#### ABOUT THIS EXERCISE
Scan the entries below and count the lines holding the string "card". Supply only the number.

#### PROVIDED RECORDS
########################################
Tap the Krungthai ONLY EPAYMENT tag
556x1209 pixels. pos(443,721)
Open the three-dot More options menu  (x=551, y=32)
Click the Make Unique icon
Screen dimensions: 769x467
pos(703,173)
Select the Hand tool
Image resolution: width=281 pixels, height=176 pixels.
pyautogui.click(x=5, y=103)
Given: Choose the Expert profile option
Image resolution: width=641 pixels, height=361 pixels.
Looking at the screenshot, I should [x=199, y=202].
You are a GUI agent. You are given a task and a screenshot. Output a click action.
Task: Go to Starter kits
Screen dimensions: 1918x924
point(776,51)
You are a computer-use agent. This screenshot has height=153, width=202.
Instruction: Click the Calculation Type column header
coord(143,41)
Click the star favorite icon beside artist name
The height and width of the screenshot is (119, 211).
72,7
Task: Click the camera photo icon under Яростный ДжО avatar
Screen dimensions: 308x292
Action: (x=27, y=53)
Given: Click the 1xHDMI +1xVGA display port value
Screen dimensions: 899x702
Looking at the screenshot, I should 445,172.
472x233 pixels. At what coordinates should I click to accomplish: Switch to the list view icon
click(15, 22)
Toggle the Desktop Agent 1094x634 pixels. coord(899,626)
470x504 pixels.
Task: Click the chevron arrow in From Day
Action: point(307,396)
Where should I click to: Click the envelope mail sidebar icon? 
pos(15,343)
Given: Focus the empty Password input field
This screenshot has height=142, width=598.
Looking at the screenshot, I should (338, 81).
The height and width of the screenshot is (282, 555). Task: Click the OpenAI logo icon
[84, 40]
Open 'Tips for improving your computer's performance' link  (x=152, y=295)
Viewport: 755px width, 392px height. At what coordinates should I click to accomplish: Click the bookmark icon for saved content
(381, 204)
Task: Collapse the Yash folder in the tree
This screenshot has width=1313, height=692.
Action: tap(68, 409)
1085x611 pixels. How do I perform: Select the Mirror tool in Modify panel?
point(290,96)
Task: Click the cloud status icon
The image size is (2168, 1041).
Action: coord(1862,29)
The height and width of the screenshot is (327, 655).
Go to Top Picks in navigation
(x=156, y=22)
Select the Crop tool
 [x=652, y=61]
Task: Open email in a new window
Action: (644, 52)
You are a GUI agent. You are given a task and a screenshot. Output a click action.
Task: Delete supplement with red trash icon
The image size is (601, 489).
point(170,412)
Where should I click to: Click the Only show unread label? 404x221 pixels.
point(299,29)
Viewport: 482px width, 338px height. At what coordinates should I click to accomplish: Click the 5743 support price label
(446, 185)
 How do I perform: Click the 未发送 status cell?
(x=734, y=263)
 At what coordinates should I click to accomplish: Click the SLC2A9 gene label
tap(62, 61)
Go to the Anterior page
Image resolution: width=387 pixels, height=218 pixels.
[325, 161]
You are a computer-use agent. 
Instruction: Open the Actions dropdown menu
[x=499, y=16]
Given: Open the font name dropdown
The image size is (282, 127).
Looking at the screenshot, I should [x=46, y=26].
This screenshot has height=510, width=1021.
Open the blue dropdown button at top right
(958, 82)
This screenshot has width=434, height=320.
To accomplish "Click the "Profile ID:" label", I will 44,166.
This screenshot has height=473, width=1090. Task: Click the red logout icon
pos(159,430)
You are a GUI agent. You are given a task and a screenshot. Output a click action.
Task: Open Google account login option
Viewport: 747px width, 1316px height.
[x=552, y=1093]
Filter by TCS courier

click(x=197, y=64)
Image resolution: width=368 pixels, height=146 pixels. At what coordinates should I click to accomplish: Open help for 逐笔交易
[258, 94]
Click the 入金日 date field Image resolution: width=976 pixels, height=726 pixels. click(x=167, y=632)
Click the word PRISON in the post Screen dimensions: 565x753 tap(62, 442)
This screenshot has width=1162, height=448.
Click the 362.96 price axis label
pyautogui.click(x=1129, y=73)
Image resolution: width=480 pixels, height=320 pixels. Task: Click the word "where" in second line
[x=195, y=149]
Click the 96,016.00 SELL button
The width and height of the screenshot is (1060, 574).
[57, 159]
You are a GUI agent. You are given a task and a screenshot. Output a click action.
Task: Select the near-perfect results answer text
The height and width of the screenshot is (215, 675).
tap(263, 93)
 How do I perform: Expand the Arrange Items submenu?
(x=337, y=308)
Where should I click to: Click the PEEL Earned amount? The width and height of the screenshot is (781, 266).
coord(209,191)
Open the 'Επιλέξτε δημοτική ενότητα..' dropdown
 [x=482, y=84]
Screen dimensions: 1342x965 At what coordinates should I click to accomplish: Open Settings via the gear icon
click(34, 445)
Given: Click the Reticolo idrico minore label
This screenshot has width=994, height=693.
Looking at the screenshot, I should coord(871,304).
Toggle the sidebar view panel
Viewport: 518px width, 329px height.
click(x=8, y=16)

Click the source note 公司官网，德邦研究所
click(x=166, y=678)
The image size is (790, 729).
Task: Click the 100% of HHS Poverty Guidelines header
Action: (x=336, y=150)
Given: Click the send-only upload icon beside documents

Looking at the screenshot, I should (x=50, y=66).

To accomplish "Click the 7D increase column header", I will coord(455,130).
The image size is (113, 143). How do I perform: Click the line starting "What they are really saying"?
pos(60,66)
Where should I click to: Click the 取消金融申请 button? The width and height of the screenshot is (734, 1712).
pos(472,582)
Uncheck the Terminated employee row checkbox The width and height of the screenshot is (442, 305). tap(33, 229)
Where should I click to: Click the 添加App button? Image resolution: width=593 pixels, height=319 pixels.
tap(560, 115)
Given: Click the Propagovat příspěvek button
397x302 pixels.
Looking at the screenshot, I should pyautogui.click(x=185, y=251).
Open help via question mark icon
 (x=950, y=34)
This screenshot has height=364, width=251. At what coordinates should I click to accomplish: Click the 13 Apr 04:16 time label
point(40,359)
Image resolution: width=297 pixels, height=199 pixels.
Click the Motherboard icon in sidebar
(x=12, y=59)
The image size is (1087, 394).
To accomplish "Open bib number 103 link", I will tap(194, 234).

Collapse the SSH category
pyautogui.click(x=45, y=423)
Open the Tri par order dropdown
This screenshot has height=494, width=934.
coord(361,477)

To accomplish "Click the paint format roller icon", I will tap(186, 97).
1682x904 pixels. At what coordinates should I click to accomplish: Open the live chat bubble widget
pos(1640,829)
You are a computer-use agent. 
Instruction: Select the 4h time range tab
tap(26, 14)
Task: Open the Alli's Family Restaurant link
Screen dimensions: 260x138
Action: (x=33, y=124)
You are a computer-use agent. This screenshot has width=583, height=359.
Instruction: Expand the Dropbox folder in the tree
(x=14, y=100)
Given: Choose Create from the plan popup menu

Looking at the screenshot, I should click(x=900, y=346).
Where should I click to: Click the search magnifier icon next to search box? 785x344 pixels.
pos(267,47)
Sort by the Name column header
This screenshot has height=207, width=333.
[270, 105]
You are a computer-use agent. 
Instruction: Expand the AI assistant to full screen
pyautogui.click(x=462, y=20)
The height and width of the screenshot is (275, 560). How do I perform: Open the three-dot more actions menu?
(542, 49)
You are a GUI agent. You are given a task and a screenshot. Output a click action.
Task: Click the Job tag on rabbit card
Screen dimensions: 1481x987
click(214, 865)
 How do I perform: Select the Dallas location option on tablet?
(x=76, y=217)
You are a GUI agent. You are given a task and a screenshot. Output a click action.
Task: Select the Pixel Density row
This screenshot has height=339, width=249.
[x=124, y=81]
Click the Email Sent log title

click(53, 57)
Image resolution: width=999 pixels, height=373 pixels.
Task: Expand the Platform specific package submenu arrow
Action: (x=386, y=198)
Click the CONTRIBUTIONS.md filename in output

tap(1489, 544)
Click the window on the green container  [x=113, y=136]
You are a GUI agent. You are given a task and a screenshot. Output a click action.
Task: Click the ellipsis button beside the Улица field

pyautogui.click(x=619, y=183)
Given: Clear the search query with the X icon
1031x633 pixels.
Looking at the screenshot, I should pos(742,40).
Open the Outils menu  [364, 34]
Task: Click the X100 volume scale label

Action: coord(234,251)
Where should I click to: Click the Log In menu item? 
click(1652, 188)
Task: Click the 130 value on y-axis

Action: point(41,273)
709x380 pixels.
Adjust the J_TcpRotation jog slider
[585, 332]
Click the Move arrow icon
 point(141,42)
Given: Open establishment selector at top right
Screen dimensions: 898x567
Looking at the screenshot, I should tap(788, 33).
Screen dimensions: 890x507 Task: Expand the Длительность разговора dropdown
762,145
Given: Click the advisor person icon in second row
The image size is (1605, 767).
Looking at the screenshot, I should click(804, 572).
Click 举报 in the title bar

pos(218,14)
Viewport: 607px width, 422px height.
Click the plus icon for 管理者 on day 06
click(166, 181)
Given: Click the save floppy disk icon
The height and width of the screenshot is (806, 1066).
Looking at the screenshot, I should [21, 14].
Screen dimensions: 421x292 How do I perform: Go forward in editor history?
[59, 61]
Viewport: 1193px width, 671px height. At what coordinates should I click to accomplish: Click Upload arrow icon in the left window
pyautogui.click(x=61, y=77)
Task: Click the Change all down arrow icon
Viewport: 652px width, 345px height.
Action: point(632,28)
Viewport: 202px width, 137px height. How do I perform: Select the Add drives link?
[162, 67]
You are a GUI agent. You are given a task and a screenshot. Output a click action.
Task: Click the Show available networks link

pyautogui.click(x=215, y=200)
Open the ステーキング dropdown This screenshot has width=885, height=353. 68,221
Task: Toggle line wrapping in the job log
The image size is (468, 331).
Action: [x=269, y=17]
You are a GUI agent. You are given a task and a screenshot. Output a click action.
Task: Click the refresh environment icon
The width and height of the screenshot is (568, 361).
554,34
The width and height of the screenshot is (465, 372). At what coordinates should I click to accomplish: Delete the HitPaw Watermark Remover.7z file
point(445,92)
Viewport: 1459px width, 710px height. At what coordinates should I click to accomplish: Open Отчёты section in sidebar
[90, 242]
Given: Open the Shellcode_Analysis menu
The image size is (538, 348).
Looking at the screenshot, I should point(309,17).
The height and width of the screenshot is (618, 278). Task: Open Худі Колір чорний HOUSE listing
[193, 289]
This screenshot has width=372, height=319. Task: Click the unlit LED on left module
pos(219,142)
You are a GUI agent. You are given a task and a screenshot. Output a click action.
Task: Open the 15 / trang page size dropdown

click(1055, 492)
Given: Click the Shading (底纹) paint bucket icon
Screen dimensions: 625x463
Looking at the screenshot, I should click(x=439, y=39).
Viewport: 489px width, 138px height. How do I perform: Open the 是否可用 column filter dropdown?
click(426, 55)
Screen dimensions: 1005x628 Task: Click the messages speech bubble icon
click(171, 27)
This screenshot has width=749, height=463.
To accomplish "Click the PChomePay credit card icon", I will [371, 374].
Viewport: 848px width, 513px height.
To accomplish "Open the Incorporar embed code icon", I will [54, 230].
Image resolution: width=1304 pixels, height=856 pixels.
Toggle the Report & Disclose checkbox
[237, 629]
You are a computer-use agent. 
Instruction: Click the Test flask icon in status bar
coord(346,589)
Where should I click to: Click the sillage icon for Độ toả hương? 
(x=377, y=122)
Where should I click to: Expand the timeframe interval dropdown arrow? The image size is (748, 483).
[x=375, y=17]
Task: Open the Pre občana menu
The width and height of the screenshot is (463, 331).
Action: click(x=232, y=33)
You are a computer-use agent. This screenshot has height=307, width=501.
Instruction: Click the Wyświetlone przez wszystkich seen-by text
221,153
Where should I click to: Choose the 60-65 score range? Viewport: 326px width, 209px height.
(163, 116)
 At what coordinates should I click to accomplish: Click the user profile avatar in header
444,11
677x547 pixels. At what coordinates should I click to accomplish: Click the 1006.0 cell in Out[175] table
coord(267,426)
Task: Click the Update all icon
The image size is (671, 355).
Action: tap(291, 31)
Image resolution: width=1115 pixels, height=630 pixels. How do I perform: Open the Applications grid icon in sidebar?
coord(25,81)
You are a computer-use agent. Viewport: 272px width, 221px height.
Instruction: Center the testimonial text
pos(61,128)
########################################
#### ANSWER SPACE
2